SOURCE EXTRACT:
On Dundas east, I approached a house listed on Craigslist as “spacious, sunny, immaculate–$1, 100—what a steal!” Directly in front of the house a ‘salesman’ selling heroin asked if I might prefer morphine instead, he could get me that if I wanted. I nearly slipped on a used condom, had to dodge pizza vomit and watched a dodgy pony-tailed group in bandanas and mirrored sunglasses marvel at a found crack pipe. A wrinkled woman with blue hair inched by pushing a shopping cart with two panting dogs in it. All of them wearing the same coloured sweaters. The house itself had an industrial steel door on the front with graffiti tags and barred windows. I turned on my heels but was stopped in my tracks as David pulled in the driveway in his 2009 Jetta with a Vaseline smile. He knew I was the 2:00 appointment, and this is when I should have sprinted away. He was quick to lure me inside after much urging to ignore the outside of the building. I wondered for a fleeting moment if I was being lured to my death, but hoped for the best.

The interior did shock me in a pleasing way, but so did the smell of fish head stew coming from the apartment above (where David’s mother lived) in a not so pleasing way. I was shown the backyard which had knee-high weeds and patio stones that looked like they had been simply chucked off the back of a truck in a haphazard pattern. David said he had plans to do something with the yard. And he would replace the front door so it didn’t look like a chop shop entrance. I looked down at the parquet floor and saw the DNA and clipped toenails of every tenant for the last 50 years. The place smelled like feet masked by patchouli. David excitedly pointed out the features, and the built-in microwave above the stove. “You will have to use a stool to access it though. That’s what the last girl did.” He demonstrated how I could easily unfold the stool and then hoist myself up to reheat a meal. The stovetop indicated many reheated meals, and the remnants of several breakfasts of bacon.

INSTRUCTIONS TO FOLLOW: In the apartment-viewing account, what car was David driving when he pulled into the driveway?

DATA FOR ANALYSIS:
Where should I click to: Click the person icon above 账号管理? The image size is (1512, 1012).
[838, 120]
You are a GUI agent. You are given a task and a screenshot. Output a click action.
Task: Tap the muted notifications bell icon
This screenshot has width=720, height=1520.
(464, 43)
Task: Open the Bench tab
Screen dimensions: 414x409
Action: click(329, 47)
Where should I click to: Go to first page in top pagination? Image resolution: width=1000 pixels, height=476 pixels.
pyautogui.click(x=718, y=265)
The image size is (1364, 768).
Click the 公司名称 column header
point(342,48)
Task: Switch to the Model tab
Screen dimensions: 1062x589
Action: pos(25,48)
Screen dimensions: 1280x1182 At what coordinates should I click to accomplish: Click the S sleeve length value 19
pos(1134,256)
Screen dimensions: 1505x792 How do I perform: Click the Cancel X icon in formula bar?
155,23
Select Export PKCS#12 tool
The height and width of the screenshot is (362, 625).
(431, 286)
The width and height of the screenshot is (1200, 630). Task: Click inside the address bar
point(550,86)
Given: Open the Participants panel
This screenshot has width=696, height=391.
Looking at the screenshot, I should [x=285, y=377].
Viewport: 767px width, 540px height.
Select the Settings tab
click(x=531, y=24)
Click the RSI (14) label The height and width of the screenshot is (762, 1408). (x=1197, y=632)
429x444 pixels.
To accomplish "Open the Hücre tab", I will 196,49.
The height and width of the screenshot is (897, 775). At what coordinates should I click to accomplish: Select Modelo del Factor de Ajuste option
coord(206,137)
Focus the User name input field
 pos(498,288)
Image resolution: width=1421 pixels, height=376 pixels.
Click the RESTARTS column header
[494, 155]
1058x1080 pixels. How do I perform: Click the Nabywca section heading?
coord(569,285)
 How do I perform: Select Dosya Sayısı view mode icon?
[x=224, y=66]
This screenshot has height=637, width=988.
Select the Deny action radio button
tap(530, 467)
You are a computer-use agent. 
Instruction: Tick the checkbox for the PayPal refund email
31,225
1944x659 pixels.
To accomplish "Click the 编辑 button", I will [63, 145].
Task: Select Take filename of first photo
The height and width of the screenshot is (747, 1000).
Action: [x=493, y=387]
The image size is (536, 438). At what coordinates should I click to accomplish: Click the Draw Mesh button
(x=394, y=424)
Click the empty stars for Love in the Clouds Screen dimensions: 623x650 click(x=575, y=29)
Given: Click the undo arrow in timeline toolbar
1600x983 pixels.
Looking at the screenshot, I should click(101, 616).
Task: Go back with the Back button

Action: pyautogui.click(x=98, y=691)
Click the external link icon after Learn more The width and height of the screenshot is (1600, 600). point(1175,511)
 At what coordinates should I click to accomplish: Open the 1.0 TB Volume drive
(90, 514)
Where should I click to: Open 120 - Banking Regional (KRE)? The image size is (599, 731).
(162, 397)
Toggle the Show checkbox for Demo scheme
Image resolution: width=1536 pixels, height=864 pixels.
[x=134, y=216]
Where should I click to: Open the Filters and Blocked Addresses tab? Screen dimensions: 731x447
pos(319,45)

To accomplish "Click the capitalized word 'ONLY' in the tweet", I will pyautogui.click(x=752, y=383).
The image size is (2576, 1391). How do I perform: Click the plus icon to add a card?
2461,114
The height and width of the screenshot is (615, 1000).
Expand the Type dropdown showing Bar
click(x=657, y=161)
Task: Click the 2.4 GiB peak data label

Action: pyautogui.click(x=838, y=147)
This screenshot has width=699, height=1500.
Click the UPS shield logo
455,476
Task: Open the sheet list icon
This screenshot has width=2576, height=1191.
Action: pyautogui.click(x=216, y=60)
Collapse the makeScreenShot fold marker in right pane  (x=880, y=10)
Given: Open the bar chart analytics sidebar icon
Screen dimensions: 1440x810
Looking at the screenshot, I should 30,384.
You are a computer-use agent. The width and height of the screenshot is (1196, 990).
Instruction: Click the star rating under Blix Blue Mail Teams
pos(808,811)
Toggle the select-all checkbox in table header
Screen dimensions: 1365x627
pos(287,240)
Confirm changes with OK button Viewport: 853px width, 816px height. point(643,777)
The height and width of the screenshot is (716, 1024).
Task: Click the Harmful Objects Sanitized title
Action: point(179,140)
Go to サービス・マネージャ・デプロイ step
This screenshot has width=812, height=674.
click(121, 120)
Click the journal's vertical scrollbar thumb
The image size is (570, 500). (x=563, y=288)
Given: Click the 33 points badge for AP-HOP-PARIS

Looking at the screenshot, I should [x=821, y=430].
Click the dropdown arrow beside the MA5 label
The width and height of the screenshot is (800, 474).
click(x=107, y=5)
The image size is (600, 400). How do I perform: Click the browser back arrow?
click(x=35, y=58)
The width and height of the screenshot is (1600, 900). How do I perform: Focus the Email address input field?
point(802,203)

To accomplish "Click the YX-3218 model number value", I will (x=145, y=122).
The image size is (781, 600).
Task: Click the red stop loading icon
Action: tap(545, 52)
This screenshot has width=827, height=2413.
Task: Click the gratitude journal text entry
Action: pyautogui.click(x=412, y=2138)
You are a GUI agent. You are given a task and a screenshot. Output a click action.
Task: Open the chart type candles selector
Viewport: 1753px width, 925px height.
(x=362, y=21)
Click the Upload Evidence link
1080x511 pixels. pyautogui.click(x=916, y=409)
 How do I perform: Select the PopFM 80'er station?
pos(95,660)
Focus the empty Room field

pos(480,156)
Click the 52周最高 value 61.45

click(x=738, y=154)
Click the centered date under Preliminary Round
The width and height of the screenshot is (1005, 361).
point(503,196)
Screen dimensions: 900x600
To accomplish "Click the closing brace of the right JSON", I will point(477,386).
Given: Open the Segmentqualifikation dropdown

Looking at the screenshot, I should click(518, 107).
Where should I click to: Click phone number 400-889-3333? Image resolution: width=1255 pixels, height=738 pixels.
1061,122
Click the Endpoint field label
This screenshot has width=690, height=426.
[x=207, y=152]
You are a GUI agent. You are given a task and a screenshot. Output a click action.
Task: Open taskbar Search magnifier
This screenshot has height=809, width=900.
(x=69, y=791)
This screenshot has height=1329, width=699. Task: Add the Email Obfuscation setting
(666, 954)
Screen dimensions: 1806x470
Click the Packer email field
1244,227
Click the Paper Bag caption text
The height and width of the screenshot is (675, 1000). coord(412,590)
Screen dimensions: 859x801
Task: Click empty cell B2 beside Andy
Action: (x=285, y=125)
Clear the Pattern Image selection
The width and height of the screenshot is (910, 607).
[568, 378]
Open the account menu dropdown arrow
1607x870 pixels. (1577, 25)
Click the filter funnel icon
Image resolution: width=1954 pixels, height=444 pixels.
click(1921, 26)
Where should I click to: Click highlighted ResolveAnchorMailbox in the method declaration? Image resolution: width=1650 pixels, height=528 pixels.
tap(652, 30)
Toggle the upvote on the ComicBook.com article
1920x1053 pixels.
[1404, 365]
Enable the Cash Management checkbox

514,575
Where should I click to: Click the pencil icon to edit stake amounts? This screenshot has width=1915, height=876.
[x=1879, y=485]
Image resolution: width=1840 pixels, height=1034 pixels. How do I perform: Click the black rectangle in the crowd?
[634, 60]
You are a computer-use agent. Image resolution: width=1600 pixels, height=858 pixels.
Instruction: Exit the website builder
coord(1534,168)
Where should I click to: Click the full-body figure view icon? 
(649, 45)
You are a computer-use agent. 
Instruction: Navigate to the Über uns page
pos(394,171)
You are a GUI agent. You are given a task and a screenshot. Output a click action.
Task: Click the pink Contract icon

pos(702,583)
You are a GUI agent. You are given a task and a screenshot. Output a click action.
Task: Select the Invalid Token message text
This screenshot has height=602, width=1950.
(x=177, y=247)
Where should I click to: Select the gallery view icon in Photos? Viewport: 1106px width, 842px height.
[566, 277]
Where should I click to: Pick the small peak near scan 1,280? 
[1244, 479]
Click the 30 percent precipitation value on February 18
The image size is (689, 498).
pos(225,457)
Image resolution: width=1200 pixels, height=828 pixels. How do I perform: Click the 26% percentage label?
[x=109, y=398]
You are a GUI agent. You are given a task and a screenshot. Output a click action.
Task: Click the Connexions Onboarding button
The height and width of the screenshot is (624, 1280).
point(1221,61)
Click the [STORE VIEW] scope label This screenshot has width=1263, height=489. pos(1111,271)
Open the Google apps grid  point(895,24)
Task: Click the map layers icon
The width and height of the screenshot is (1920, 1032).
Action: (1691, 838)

SOLUTION FOR THIS TASK: A 2009 Jetta.